Problem description = Output the records again verbatim.

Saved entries
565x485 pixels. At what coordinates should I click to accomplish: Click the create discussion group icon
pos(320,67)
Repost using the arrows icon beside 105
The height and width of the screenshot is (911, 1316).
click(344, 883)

Answer to the problem =
565x485 pixels. At what coordinates should I click to accomplish: Click the create discussion group icon
pos(320,67)
Repost using the arrows icon beside 105
The height and width of the screenshot is (911, 1316).
click(344, 883)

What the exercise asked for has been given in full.